Cada recoveco del Antonio Vespucio Liberti guarda una historia. La mía, la tuya, y la de tantos miles que alguna vez lo visitaron. Déjenme contarles un poquito de la mía y les propongo que en los comentarios puedan contarme de la suya. De familia futbolera que vengo, en su mayoría hombres, era muy difícil convencerlos de que me llevaran al Monumental ya que en los 90 no era muy habitual ver tantas mujeres en un estadio de fútbol, y mucho menos, una nena de 5-6 años. Luego de varios intentos, el momento tan esperado había llegado. Y sí, lo recuerdo como si fuese hoy. Un 17 de Diciembre de 1997, a mis 7 años, y de la mano de mi papá y mi hermano pisé por primera vez aquel lugar del que deseo no irme jamás. Para los memoriosos, fue el partido final por la Supercopa, ante San Pablo. Cómo olvidarme aquellos dos goles del Chileno Salas, al Príncipe levantando esa preciada copa que River acababa de ganar por primera vez en su historia. Los aplausos se multiplicaban en cada uno de los que allí estábamos presentes y el Dale Campeón se hacía interminable.

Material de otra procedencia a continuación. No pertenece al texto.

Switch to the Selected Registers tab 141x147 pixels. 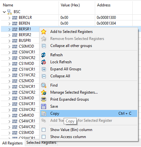41,143
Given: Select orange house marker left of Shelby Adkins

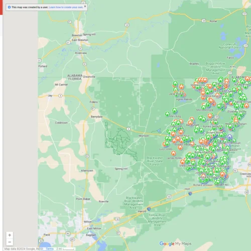Looking at the screenshot, I should 182,162.
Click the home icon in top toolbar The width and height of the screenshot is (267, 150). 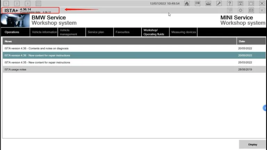(x=187, y=3)
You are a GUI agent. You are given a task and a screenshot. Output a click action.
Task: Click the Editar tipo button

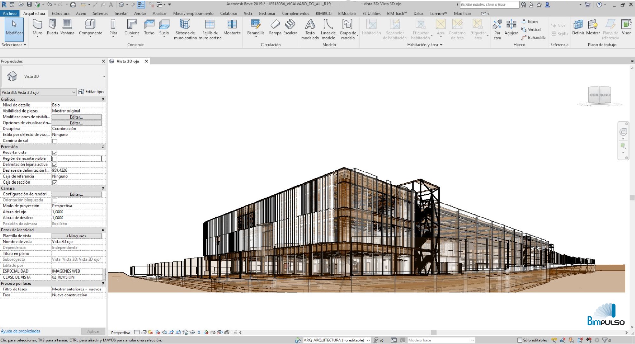(91, 92)
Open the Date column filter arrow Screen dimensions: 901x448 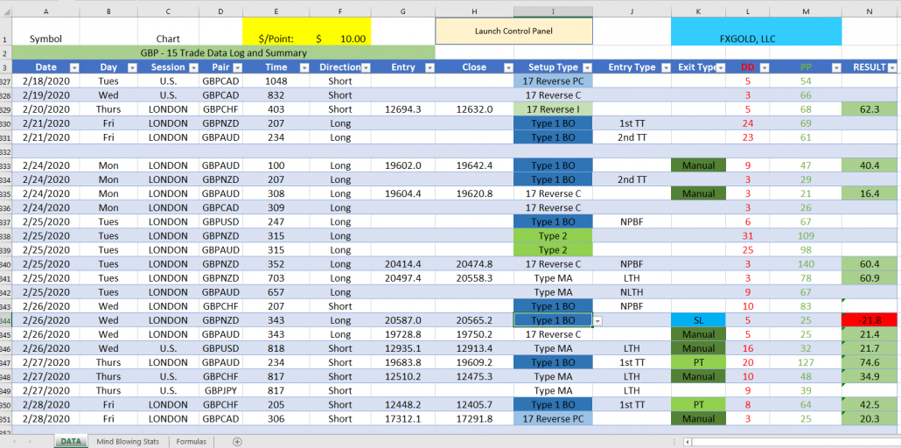click(73, 67)
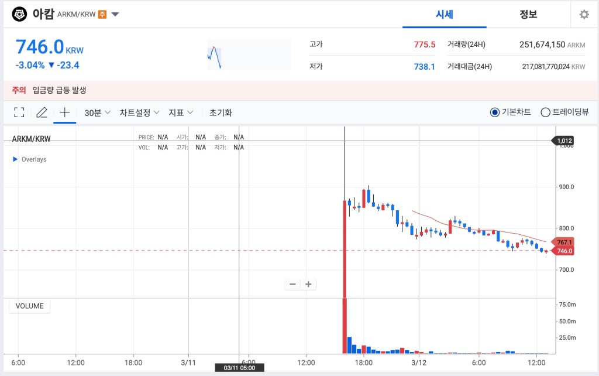Zoom in using the plus chart control
Viewport: 599px width, 376px height.
click(308, 283)
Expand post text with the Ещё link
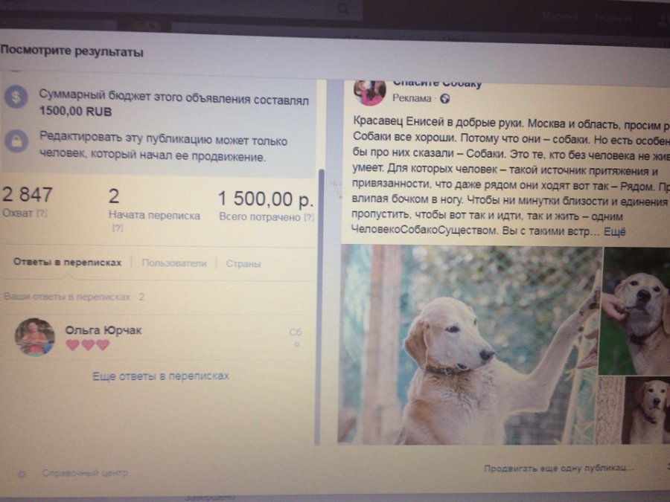This screenshot has width=670, height=502. click(614, 232)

Créanme que hoy en día, cada vez que entro a mi casa, porque realmente siento que el Monumental es parte de mi vida y lo será por siempre, vuelvo a revivir las sensaciones de aquel partido. 14 años pasaron de aquella primera vez, y realmente el sentimiento de volver a mi lugar en el mundo sigue siendo el mismo, o mejor dicho, se hizo aún más inmenso.
No podría nunca explicar en palabras lo que se siente, es por eso que intento resumirlo a través del verso escrito por Ignacio Copani, ese que dice algo así como ...'Porque desde la primera vez que uno pone un pié en la vereda del Monumental no puede imaginarse la vida sin la banda, como existe el viento, como el cielo es azul, gracias a Dios, existe River.'...
Vuelvo a leerlo y más convencida estoy de que sin dudas, es la frase más acertada que escuché en una canción. Es tal cual lo que le pasa a quien lleva la banda tatuada en el corazón. Insisto, es imposible de explicar, pero créanme que sentirlo es muchísimo mejor.